Doubt on the need for Topological Manifolds
Measurement instruments are not infinitely precise, however It is possibile to distinguish objects using them. This is possible when the precision of them permits it. The precision of an instrument around measured values is the physical corresponding of a neighborhood of a point. The fact that two measures can be distinguished by means of sufficiently precise instruments (though not infinitely precise) corresponds to the mathematical fact (Hausdorff property) that two distinct points, e.g., on the real line, admit corresponding neighbourhoods with empty intersection. I stress that I am referring to physical quantities that can be described in a continuous way, in the sense that improving the precision of the instruments I always find new distinct values and no point structure pops out (evidently all this may eventually reveal to be just an approximation valid to some extent only: the last word on our mathematical models to describe what exists is of physics). In this way, standard notions of topology, more precisely Hausdorff topology, arise naturally and quite generally in the physical context. When the set of physical entities you want to describe are also determined by using mutually compatible coordinate systems, the notion of manifold (topological or differentiable depending on your requirements on the mutual compatibility of the used coordinates) naturally enters the play. The notion of topological manifold actually also assumes another technical requirement on the topology (a countable topological basis giving rise to the so called paracompactness property). This hypothesis is difficult to physically justify in elementary contexts and in fact, also in mathematics, it is not always required.
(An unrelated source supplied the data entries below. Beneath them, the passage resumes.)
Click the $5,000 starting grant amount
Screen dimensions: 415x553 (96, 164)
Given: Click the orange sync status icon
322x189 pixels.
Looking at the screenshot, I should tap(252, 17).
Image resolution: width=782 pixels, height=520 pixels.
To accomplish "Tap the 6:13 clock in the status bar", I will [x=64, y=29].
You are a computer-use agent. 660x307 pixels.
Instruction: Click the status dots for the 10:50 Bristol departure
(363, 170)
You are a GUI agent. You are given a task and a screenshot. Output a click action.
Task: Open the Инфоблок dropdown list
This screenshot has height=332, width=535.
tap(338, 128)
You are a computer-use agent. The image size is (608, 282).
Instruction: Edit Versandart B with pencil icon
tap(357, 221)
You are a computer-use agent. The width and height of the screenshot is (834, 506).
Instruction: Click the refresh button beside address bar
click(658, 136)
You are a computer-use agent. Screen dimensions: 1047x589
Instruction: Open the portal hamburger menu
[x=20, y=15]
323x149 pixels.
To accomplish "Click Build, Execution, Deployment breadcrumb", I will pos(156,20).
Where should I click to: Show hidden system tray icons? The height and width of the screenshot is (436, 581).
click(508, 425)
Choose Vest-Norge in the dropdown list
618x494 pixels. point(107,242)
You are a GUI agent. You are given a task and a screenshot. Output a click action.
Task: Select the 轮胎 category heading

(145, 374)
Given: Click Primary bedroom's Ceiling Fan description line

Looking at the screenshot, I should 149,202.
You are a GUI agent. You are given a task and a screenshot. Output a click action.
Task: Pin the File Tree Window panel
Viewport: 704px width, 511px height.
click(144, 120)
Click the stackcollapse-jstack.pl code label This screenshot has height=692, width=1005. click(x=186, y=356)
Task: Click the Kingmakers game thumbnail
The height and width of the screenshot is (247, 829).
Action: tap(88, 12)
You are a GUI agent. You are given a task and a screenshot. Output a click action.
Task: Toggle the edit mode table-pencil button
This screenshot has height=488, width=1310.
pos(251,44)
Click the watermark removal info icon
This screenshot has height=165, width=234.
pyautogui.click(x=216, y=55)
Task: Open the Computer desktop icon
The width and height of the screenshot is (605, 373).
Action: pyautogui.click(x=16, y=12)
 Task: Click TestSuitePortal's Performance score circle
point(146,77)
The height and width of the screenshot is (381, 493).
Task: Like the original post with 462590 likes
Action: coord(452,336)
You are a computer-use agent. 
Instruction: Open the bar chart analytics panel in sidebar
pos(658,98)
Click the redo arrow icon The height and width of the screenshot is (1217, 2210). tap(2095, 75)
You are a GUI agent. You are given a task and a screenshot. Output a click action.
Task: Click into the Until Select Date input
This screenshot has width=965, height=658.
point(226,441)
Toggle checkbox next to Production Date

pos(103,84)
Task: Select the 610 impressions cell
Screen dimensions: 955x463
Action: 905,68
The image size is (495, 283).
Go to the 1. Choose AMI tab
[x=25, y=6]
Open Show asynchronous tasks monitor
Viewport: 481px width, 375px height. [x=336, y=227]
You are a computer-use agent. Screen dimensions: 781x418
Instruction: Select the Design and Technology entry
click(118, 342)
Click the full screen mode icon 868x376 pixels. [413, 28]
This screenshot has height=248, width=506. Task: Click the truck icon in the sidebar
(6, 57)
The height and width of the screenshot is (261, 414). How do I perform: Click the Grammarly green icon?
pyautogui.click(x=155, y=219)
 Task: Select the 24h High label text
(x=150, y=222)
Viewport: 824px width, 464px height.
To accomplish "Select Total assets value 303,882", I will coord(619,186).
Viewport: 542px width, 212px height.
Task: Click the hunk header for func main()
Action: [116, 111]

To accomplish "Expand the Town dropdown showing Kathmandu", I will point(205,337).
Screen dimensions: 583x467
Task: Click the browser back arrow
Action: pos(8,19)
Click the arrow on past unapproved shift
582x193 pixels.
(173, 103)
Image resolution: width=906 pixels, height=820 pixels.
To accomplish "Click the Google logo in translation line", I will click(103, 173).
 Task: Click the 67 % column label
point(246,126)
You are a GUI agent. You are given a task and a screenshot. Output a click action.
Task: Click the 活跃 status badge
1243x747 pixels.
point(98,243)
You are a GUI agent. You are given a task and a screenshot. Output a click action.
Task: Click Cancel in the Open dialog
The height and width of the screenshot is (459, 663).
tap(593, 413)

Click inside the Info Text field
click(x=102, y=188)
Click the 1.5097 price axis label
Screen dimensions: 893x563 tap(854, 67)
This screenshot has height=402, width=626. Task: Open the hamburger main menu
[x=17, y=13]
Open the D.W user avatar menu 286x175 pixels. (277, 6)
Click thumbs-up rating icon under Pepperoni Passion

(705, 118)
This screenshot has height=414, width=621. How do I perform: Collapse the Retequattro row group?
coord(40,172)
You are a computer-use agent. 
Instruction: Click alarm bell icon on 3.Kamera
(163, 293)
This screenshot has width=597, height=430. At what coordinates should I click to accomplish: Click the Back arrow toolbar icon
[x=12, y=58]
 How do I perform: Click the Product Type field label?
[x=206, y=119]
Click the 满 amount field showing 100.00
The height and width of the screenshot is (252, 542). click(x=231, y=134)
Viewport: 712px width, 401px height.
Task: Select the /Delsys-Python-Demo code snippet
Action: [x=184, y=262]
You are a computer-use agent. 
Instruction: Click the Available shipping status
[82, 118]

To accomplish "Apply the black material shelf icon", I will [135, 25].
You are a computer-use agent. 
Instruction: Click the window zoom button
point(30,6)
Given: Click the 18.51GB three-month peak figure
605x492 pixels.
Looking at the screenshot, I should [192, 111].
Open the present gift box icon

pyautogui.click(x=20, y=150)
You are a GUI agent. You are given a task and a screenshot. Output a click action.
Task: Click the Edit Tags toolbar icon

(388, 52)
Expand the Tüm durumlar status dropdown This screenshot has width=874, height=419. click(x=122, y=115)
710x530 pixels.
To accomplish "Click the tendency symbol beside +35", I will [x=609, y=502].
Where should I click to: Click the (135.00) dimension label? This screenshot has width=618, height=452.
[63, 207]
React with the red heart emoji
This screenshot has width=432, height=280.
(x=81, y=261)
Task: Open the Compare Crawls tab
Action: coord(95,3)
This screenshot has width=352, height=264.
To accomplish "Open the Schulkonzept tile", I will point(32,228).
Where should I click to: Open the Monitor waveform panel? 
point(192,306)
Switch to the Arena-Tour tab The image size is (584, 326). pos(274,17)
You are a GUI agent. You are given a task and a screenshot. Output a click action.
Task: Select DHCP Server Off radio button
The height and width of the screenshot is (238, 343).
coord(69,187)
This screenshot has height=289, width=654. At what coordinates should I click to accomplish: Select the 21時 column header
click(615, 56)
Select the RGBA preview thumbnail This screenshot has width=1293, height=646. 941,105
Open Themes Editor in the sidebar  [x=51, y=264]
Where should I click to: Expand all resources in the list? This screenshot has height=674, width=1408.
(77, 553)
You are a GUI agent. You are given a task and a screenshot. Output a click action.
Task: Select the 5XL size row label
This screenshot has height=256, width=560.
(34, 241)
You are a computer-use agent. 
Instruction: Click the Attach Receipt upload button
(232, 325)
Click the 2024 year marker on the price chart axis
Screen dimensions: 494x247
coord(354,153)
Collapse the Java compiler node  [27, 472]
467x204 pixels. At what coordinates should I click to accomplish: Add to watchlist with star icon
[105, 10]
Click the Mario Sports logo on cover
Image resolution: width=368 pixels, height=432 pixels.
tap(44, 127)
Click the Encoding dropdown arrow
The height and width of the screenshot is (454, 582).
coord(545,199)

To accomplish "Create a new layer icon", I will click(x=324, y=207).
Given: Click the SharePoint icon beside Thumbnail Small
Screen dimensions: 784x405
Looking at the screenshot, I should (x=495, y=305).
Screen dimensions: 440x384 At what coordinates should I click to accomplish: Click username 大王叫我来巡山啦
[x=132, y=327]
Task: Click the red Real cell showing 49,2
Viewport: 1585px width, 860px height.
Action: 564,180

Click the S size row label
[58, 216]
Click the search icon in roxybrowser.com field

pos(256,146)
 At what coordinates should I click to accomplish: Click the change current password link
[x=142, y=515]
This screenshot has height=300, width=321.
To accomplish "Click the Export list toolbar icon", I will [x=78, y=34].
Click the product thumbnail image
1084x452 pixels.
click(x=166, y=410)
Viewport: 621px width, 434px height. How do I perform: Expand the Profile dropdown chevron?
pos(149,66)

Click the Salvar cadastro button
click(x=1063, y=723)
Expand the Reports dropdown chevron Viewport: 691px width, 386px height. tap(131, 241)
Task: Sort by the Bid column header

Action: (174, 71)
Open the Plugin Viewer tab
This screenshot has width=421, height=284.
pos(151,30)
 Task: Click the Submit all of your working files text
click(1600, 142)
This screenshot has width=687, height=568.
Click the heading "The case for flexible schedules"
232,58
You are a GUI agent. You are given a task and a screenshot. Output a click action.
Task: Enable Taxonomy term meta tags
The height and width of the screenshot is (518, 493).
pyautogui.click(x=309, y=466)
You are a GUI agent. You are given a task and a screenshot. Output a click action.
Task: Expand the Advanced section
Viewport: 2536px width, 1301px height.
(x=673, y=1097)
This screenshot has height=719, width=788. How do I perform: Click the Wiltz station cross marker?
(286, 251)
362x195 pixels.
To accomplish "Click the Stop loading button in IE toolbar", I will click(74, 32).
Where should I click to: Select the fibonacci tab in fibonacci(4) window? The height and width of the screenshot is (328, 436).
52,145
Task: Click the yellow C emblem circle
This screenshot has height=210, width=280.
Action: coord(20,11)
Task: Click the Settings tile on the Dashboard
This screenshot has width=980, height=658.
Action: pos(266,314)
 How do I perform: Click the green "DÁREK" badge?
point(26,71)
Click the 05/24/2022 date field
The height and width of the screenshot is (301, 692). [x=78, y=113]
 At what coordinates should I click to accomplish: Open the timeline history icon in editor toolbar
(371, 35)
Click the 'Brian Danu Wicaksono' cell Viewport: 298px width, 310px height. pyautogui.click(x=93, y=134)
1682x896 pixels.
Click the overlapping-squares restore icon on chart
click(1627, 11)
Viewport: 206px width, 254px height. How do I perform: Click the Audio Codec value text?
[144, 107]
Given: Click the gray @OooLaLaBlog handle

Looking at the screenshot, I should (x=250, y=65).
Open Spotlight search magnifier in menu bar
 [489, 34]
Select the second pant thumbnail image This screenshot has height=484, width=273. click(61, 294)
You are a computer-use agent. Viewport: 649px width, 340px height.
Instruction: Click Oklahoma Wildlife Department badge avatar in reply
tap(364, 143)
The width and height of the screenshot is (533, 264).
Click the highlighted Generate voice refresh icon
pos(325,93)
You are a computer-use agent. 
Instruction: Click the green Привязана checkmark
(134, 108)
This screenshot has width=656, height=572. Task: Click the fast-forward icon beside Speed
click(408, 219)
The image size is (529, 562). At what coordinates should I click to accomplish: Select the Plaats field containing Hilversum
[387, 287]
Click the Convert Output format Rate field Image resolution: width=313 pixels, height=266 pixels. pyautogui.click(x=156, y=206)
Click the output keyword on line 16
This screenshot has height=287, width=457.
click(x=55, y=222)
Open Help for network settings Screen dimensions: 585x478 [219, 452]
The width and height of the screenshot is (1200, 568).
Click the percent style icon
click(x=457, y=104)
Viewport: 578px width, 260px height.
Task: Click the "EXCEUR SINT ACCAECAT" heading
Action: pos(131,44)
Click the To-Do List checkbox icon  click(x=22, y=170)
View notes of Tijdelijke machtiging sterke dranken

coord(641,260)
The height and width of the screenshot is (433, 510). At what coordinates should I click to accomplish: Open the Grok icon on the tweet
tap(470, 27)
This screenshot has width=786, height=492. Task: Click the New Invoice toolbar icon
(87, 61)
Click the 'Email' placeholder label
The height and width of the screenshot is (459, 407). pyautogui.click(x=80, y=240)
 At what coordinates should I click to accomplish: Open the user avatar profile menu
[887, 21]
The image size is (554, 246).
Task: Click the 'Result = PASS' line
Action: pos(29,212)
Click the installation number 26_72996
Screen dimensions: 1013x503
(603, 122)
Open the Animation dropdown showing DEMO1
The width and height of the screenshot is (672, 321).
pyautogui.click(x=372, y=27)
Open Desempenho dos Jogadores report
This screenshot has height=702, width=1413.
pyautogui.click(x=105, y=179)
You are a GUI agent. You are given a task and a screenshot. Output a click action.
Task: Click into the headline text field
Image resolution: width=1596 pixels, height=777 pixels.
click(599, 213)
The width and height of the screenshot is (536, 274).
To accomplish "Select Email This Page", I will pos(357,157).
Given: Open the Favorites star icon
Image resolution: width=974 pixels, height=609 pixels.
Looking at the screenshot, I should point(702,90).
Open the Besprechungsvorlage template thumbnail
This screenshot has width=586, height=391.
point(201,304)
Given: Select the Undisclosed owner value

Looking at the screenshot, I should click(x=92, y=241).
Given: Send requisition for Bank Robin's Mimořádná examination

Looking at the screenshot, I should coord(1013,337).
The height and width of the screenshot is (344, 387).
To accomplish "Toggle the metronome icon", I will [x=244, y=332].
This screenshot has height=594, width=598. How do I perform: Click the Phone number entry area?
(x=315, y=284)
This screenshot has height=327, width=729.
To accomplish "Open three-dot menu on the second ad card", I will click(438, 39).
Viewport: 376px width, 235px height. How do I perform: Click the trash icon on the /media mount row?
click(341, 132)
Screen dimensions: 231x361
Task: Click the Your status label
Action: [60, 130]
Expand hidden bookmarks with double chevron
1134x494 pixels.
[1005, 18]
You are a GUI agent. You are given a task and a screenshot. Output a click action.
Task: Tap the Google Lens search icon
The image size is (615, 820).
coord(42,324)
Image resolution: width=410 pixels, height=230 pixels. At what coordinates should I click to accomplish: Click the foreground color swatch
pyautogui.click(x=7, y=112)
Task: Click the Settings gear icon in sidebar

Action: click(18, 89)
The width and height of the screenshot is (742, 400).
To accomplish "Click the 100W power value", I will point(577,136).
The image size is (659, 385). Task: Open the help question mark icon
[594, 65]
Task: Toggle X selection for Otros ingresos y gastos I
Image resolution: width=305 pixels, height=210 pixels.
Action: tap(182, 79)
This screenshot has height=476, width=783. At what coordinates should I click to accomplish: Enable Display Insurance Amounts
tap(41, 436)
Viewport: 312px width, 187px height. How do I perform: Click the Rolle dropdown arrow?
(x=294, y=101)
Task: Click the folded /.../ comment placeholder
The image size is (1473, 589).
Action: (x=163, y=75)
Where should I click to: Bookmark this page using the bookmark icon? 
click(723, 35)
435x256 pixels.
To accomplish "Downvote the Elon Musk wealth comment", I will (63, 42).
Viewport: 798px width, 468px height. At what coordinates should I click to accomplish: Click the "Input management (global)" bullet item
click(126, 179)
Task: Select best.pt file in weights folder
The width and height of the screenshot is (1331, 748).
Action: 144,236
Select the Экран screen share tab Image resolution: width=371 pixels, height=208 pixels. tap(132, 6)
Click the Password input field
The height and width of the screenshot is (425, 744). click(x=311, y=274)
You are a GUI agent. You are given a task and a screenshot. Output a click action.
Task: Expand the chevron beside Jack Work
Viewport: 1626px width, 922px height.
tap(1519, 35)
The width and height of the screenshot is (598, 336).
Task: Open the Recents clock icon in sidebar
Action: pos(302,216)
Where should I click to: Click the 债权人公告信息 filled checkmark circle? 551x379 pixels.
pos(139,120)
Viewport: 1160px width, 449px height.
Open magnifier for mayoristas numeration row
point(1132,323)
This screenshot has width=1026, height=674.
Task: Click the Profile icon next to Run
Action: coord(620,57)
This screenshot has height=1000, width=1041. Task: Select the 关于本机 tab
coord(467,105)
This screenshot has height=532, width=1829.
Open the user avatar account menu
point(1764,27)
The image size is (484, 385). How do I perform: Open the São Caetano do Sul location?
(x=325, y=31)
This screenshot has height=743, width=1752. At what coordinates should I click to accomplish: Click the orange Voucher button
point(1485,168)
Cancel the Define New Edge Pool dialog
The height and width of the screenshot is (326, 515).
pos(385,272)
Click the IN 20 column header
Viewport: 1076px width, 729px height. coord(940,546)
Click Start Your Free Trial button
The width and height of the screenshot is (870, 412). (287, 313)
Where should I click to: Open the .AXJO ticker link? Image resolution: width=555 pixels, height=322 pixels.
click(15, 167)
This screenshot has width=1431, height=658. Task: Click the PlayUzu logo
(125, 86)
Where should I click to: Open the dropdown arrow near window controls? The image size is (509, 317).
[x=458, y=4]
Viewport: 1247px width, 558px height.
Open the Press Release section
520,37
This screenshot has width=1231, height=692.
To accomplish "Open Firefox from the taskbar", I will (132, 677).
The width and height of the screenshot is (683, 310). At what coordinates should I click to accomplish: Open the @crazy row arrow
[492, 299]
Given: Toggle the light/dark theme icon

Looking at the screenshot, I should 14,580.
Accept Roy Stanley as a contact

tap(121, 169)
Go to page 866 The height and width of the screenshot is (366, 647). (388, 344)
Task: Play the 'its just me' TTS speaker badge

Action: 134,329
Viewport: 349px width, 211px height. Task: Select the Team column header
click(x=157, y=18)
A fundamental context concerns the physical representation of events. They are represented in terms of spatial position and time location. To measure that information you use real instruments, rulers and clocks. The above discussion naturally leads to a basic representation in terms of a Hausdorff space, before introducing other more sophisticated structures, where the neighbourhoods are defined by the precision of instruments.
However there are many other cases, think of the representation of the equilibrium states of a thermodynamical system.
I stress that I mentioned only elementary and intuitive contexts where topology naturally enters. Considering more advanced subjects of physics, different types of topologies arise. Hausdorff property and second countability cease to be relevant in some contexts essentially of quantum nature. QFT, Quantum Gravity, but also QM. There are classifications of classes of entangled states, in finite dimensional Hilbert spaces, which refer to the Zariski topology. As is known, that topology is not Hausdorff.